Alto Adige is a beautiful, mountainous region in Italy’s far north, bordered by Austria and Switzerland.
Its vines grow in terraces around stunning lakes in the foothills between the Alps and the Adriatic Sea.
Its wines – high-altitude, cool weather whites such as pinot grigio and Muller Thurgau and reds such as lagrein – are known for their special subtlety and fruity intensity.
Part of the Austro-Hungarian Empire until World War I, Alto-Adige was given to Italy in 1919. Today it has two social and wine cultures, Italian and German – which adds to the wines’ complexity.
One of the region’s top wineries, Alois Lageder, has lived through all of its turbulent history. Founded in 1823 by a young farmer named Johann Lageder, it is now run by the family’s fifth generation under Alois Lageder IV.
In the wine world, the Lageder name is synonymous with natural grape-growing and winemaking principles that, while showing great respect for the soil, also seek economic sustainability.
The Lageder family operates some of his vineyards by the principles of “biodynamics” developed in the 1920s by the Austrian philosopher Rudolf Steiner.
Lagader says in its website: “Biodynamics respects the principles that make nature a single, unified whole, and brings the grapevines to their natural state of equilibrium, as interrelated with both the earth and the cosmos.”
Biodynamics rejects chemical fertilizers, herbicides and pesticides for natural methods – for example, using beneficial insects to counter harmful ones and pruning vines by the phases of the moon (pruning is done under a new moon because a full moon would pull the sap high in the vine where it would be lost if the shoot was cut).

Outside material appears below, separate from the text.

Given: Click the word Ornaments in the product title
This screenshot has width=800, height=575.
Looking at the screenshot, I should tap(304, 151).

But biodynamic growing is complex and labor-intensive, and can be very expensive.
In other vineyards, Lageder uses “sustainable” growing methods. This follows many of the same concepts, but keeps the flexibility to adjust them when economically necessary. It also concentrates on conservation of energy and water.
Lageder’s white wines are light and lively, with pure fruit flavors and a crispness that goes nicely with food. They go well as aperitifs and with shellfish, seafood pastas and other light dishes.

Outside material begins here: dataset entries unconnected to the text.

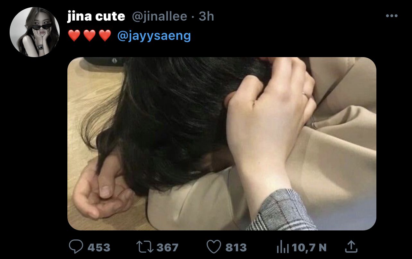This screenshot has height=259, width=412.
Task: Open the @jinallee handle link
Action: [x=159, y=16]
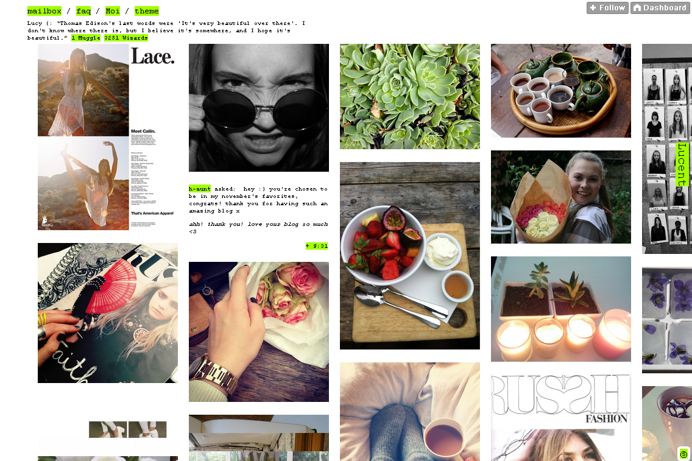Open the green succulents photo
This screenshot has height=461, width=692.
409,96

Its reds are soft and round, and go well with stews and other red meat dishes and cheese.
Overall, Alto-Adige’s wines are not very familiar to most Americans.

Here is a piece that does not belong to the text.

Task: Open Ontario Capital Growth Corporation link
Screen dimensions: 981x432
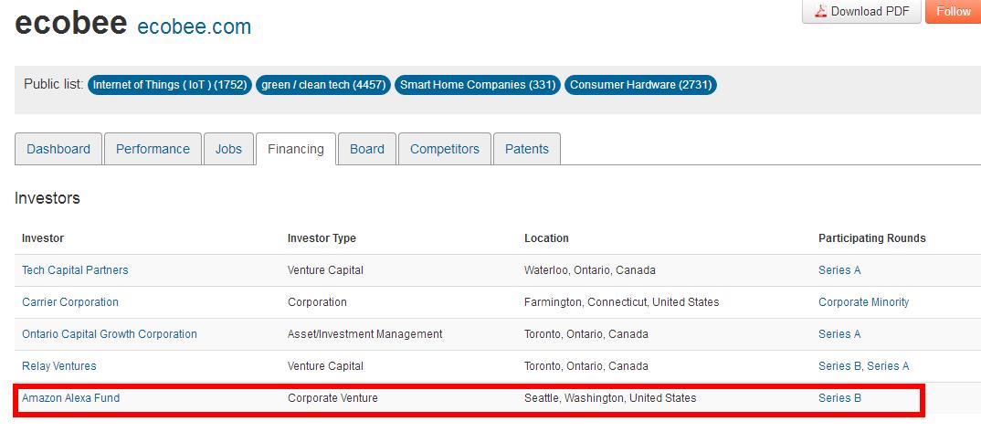Action: 110,334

For fans seeking wines with intense, juicy fruit, it would be a good New Year’s resolution to try them.
• 2011 Tenutae Lageder “Porer” Pinot Grigio, Alto-Adige (biodynamic): light and crisp, with intense aromas and flavors of peaches and minerals; $24.
• 2011 Alois Lageder Pinot Bianco, Alto-Adige (sustainable): crisp and light, with apricot and golden delicious apple aromas and flavors; $14.
• 2011 Alois Lageder Muller Thurgau, Alto-Adige (sustainable): floral aroma, spicy green-apple flavor, light and crisp; $15.
• 2011 Alois Lageder Pinot Grigio, Alto-Adige (sustainable): crisp and light, with floral aromas and spicy, minerally flavors; $15.
• 2010 Alois Lageder Lagrein, Alto-Adige (sustainable): dark red hue, soft and round and smooth, with black cherry and mineral flavors; $24.